IDB: Nearly $100 million in Dorian damages to educational facilities

IDB: Nearly $100 million in Dorian damages to educational facilities
Aerial shot of destruction in Abaco in the aftermath of Hurricane Dorian.

NASSAU, BAHAMAS – Hurricane Dorian, the merciless Category 5 storm that decimated parts of Grand Bahama and Abaco in early September, caused nearly $100 million in damages to educational facilities, according to a recent Inter-American Development Bank (IDB) report.

The study titled, “Assessment of the Effects and Impacts of Hurricane Dorian in The Bahamas”, outlines a breakdown of costs for damage sustained, recovery efforts and losses.

“The widespread damage to educational facilities amounted to $72 million,” the report noted.

“Losses in the sub-sector which comprises the estimated value of lost instruction time along with the value of tuition refunds for students no longer returning for post-secondary level education totaled $6.8 million.

“The remaining costs included additional costs incurred during the recovery efforts, which amounted to $21 million.

“They include the removal of rubble, school furniture to accommodate re-assigned students and teachers, special equipment to conduct classes, fencing, security, school meals, payment of grants, security, psychosocial support to teachers and staff, enrollment fees and costs associated with the enrollment drive conducted by the Ministry of Education for displaced students.”

Additionally, the report further noted that public sector institutions incurred the brunt of the costs across the affected islands, with a total estimated cost of $74 million.

“The limited data available on private sector schools across the both islands contributed to the significantly smaller private sector cost,” the report added.

The IDB said the assessment was requested by the government of The Bahamas to determine the resulting damage, losses and additional costs.

The study was conducted in collaboration with the United Nations Economic Commission for Latin America and the Caribbean (ECLAC) and the Pan American Health Organization (PAHO).

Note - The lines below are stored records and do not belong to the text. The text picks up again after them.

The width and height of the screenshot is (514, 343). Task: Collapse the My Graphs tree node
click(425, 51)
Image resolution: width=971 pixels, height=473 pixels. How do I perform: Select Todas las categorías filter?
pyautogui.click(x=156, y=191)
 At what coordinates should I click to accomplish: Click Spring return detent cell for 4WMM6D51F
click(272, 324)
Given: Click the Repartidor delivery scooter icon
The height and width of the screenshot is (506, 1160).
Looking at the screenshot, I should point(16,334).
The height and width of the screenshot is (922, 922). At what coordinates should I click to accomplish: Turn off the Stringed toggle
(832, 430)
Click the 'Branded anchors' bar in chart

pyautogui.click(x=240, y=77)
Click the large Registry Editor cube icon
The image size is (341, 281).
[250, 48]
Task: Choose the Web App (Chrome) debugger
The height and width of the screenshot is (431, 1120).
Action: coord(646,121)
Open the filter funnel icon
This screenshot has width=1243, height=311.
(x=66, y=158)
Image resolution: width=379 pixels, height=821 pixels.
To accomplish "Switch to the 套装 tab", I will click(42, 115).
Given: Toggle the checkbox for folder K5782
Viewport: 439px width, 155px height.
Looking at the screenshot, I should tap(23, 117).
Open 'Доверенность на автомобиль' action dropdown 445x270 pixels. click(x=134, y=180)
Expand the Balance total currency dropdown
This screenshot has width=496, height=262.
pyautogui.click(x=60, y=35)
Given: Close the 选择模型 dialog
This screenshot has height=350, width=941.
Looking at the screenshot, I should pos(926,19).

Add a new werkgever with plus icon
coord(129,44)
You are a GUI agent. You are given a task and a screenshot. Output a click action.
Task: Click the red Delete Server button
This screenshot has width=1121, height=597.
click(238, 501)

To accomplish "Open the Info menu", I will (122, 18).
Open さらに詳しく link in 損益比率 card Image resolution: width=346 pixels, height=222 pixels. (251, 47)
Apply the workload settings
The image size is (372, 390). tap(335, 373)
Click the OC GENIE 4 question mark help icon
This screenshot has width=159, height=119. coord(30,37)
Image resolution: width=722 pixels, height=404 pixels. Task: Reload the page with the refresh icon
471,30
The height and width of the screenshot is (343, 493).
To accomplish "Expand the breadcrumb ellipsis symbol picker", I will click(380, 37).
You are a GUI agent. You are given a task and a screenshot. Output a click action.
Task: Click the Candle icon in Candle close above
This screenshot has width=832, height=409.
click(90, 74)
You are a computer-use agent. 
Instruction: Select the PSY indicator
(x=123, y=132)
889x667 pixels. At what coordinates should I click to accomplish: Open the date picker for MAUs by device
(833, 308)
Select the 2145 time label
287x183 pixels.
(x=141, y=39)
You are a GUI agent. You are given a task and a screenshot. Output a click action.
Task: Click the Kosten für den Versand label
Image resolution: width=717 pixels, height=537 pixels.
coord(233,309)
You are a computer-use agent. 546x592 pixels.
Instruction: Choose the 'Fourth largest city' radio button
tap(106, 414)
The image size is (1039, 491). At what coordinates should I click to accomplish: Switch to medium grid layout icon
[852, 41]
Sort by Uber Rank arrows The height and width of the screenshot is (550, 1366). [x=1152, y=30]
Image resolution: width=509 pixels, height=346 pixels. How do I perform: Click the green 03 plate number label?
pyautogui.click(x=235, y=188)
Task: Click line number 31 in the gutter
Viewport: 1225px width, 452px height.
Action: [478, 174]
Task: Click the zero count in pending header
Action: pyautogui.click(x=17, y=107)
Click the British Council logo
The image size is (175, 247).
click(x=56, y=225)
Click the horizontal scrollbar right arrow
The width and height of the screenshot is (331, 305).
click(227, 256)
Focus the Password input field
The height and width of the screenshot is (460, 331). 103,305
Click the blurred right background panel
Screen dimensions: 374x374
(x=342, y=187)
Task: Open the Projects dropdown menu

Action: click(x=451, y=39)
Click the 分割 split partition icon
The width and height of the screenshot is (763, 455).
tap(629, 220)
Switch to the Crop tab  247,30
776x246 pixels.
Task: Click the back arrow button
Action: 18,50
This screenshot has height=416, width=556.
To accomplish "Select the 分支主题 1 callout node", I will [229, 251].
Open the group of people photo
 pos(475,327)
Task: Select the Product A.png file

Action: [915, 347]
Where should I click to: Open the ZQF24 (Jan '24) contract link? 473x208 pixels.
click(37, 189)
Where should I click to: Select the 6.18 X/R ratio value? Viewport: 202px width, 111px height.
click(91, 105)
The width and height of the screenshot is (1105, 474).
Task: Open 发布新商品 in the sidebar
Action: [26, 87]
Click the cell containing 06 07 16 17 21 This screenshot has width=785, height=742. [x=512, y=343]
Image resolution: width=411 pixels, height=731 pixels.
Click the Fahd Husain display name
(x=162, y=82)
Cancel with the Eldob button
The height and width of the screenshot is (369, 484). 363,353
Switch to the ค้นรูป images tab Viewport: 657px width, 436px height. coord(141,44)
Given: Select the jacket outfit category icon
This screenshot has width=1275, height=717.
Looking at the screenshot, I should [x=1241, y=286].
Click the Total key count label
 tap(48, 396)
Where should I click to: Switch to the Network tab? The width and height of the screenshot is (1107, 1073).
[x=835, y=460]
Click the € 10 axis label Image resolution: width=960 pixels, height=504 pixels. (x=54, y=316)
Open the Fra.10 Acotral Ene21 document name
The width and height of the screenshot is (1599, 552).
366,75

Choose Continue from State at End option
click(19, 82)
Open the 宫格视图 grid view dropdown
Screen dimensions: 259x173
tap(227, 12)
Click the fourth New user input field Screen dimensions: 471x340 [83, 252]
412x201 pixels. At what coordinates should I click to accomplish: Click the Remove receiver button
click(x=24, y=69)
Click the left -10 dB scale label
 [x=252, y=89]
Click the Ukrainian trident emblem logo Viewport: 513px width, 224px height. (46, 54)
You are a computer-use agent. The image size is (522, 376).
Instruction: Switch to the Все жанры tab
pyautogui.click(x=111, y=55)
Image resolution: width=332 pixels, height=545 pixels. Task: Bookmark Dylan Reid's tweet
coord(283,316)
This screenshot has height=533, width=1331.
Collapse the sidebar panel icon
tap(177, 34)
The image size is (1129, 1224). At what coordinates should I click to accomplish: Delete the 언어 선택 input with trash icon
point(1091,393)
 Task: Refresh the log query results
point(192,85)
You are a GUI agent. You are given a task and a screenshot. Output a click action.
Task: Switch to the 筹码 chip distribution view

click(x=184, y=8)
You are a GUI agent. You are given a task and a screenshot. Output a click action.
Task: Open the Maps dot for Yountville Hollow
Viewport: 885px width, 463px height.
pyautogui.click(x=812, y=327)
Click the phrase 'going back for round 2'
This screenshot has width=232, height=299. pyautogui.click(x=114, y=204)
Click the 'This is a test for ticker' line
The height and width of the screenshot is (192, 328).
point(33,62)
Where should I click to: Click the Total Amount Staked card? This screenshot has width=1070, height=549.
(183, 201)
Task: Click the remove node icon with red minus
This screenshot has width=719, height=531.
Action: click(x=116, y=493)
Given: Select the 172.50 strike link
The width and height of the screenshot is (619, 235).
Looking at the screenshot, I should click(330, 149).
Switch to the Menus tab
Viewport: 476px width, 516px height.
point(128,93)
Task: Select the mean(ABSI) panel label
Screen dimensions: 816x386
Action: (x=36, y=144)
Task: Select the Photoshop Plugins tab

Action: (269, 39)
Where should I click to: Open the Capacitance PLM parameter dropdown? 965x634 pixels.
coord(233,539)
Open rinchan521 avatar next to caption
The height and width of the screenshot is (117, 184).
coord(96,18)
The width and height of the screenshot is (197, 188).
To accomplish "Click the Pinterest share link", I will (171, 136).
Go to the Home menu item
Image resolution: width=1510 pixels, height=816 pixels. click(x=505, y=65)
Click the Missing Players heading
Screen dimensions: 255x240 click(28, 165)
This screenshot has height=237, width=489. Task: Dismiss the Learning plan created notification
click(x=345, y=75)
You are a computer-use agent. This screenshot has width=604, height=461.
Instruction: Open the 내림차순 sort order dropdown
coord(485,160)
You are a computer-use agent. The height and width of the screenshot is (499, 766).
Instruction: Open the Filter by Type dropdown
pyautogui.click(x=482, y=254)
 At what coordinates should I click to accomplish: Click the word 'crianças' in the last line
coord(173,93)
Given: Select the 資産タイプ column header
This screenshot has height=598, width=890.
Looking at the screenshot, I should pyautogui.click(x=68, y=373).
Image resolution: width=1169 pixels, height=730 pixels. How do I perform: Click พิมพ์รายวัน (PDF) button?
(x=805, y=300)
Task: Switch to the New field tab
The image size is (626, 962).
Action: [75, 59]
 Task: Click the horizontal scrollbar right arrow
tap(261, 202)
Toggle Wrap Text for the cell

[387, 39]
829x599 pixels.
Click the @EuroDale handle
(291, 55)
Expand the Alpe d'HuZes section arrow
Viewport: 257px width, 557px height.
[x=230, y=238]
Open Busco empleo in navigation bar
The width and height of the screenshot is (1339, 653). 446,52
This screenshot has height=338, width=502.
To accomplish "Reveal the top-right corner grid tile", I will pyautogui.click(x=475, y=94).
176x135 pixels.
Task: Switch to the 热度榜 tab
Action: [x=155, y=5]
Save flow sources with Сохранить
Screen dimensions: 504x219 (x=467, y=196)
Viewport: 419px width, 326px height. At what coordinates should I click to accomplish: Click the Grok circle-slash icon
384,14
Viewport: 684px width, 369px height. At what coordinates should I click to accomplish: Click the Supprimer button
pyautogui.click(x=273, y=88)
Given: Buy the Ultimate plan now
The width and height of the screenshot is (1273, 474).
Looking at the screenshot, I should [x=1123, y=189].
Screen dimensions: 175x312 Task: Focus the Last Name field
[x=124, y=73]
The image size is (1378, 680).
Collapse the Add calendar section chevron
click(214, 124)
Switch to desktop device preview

The report noted that the estimated costs across the two islands were equally distributed, despite the student and teacher population on Abaco being significantly smaller than that of Grand Bahama.

Forty-five education facilities – with varying levels of damage – 10,546 students and 796 teachers were affected as a result of the storm, according to the IDB.

Altogether, seven schools were destroyed.

“On Abaco, there were 23 educational facilities impacted with 3,512 students and 211 teachers affected while Grand Bahama had 24 educational facilities impacted with 7,034 students and 585 teachers affected,” the report added.

“At the time of this report and following the registration drive conducted by the Ministry of Education, approximately 1,500 displaced students had been reassigned to alternative schools across the islands of The Bahamas.”

Scores of Hurricane Dorian displaced students have been provided temporary NIB numbers that will need to be renewed annually.

Some 130 evacuated students could not be registered for school because they were unable to obtain National Insurance Board (NIB) cards, according to School Registration Coordinator Zane Lightbourne.

In late October, the Ministry of Health expressed concern with the high number of children at the Kendal G. L. Isaacs Gymnasium shelter who had not been attending school and remained at the facility during the day.

According to a October 25, Ministry of Health Situation report, 150 children were not in school.

The majority of them were in need of NIB cards.

The report said based on conversations with the Ministry of Education, families with students not in schools who were interviewed informed the ministry that they remained out of school due to an inability to have uniform, lack of documentation for registration and difficulty with transportation to and from school.

Lightbourne said last week that the Ministry of Education made efforts to address these concerns, including relocating some students, to ease the burden of transportation challenges.